A solution of N-BOC-Gly-OH (773 mg, 4.46 mmol) and hydrochloride salt 13 (1.96 g, 4.46 mmol) in CH ₂ Cl ₂ (45 mL) was added sequentially with HOAt (909 mg, 6.69 mmol) and EDCl (1.26 g). , 6.69 mmol) and NaHCO ₃ (549 mg, 6.69 mmol) and the reaction mixture was stirred at 0 ° C. for 12 h. The reaction mixture was poured into 1N aqueous HCl (100 mL) and extracted with EtOAc (2 × 100 mL). The combined organic phases were washed with saturated aqueous NaHCO ₃ (100 mL) and saturated aqueous NaCl (50 mL), dried (Na ₂ SO ₄ ), filtered and concentrated in vacuo. Flash chromatography (SiO ₂ , 5 × 14 cm, 20% acetone-EtOAc eluent) afforded compound 14 (1.54 g, 3.03 mmol, 68%) as a white foam.

N-BOC-Gly-NMe-L-Cys (Acm) -NMe-L-Cys (Me) -OH (15).

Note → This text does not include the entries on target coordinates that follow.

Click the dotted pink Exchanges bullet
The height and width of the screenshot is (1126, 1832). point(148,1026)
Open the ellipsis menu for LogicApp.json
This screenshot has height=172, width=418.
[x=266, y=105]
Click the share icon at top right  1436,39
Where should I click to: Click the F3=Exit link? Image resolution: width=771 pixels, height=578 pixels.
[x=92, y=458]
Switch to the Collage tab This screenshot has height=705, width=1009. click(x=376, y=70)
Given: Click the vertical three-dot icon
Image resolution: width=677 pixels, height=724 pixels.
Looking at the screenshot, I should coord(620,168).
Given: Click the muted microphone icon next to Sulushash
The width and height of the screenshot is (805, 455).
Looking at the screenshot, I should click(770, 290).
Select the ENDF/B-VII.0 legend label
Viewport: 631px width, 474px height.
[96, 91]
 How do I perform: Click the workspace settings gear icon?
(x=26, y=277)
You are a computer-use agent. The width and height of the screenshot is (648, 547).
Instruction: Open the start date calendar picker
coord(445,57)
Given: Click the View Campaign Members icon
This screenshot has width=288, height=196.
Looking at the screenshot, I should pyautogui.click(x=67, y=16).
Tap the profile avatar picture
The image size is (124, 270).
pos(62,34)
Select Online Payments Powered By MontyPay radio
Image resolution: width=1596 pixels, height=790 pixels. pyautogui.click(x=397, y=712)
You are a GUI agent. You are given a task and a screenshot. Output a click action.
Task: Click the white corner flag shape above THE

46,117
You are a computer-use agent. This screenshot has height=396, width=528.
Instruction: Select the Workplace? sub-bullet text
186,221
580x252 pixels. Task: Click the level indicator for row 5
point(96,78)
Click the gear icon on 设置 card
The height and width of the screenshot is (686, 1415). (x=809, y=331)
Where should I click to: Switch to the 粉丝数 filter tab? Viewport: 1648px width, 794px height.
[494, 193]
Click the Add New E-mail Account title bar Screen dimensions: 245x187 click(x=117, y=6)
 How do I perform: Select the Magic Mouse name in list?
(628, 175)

Lithium hydroxide monohydrate (92 mg, 2.31 mmol) was added to a solution of Compound 14 (394 mg, 0.77 mmol) in 10 mL of THF-MeOH-H ₂ 0 (3: 1: 1) at 0 ° C., and the resulting reaction mixture was 25 Stir at 1.5 ° C. for 1.5 h. The reaction mixture was poured into 1N aqueous HCl (100 mL) and extracted with CHCl ₃ ( ₃ × 50 mL). The combined organic phases were dried (Na ₂ SO ₄ ), filtered and concentrated in vacuo to afford compound 15 (393 mg, 100%) as a white foam, which was used without further purification.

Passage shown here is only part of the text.